◆ **Task to carry out**: Repeat every entry exactly as given.

◆ **Stored data entries**:
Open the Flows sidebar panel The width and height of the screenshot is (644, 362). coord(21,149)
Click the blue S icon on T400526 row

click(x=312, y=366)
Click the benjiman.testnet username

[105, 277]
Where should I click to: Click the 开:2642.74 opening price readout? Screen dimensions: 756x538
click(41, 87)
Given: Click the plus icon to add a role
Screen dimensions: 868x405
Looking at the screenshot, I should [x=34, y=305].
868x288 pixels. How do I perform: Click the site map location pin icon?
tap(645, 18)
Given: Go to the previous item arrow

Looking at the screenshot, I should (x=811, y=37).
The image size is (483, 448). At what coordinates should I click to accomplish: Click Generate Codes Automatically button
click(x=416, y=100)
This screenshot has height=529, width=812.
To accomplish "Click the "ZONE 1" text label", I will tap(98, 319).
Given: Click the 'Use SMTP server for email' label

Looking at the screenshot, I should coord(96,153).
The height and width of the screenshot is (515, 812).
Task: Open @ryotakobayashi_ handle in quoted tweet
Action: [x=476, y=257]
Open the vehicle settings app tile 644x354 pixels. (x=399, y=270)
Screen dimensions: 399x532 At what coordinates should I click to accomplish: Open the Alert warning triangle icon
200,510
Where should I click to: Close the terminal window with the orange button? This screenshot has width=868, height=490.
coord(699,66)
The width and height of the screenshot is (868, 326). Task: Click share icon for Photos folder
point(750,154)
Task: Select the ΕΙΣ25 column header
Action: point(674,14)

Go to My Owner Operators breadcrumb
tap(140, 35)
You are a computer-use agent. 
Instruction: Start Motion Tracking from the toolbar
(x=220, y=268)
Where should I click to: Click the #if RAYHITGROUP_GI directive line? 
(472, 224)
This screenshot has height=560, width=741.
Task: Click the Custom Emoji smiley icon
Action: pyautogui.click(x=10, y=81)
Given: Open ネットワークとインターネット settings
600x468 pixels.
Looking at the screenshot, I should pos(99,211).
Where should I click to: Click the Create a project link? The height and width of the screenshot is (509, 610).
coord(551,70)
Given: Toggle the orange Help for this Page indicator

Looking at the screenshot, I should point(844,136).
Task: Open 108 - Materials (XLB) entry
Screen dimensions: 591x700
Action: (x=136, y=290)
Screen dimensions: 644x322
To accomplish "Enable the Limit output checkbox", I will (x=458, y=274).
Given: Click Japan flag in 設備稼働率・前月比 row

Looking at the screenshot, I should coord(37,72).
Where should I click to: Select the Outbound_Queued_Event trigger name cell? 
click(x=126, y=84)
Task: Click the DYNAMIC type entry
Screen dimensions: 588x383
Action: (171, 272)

◆ **Task result**:
Open the Flows sidebar panel The width and height of the screenshot is (644, 362). coord(21,149)
Click the blue S icon on T400526 row

click(x=312, y=366)
Click the benjiman.testnet username

[105, 277]
Where should I click to: Click the 开:2642.74 opening price readout? Screen dimensions: 756x538
click(41, 87)
Given: Click the plus icon to add a role
Screen dimensions: 868x405
Looking at the screenshot, I should [x=34, y=305].
868x288 pixels. How do I perform: Click the site map location pin icon?
tap(645, 18)
Given: Go to the previous item arrow

Looking at the screenshot, I should (x=811, y=37).
The image size is (483, 448). At what coordinates should I click to accomplish: Click Generate Codes Automatically button
click(x=416, y=100)
This screenshot has height=529, width=812.
To accomplish "Click the "ZONE 1" text label", I will tap(98, 319).
Given: Click the 'Use SMTP server for email' label

Looking at the screenshot, I should coord(96,153).
The height and width of the screenshot is (515, 812).
Task: Open @ryotakobayashi_ handle in quoted tweet
Action: [x=476, y=257]
Open the vehicle settings app tile 644x354 pixels. (x=399, y=270)
Screen dimensions: 399x532 At what coordinates should I click to accomplish: Open the Alert warning triangle icon
200,510
Where should I click to: Close the terminal window with the orange button? This screenshot has width=868, height=490.
coord(699,66)
The width and height of the screenshot is (868, 326). Task: Click share icon for Photos folder
point(750,154)
Task: Select the ΕΙΣ25 column header
Action: point(674,14)

Go to My Owner Operators breadcrumb
tap(140, 35)
You are a computer-use agent. 
Instruction: Start Motion Tracking from the toolbar
(x=220, y=268)
Where should I click to: Click the #if RAYHITGROUP_GI directive line? 
(472, 224)
This screenshot has height=560, width=741.
Task: Click the Custom Emoji smiley icon
Action: pyautogui.click(x=10, y=81)
Given: Open ネットワークとインターネット settings
600x468 pixels.
Looking at the screenshot, I should pos(99,211).
Where should I click to: Click the Create a project link? The height and width of the screenshot is (509, 610).
coord(551,70)
Given: Toggle the orange Help for this Page indicator

Looking at the screenshot, I should point(844,136).
Task: Open 108 - Materials (XLB) entry
Screen dimensions: 591x700
Action: (x=136, y=290)
Screen dimensions: 644x322
To accomplish "Enable the Limit output checkbox", I will (x=458, y=274).
Given: Click Japan flag in 設備稼働率・前月比 row

Looking at the screenshot, I should coord(37,72).
Where should I click to: Select the Outbound_Queued_Event trigger name cell? 
click(x=126, y=84)
Task: Click the DYNAMIC type entry
Screen dimensions: 588x383
Action: (171, 272)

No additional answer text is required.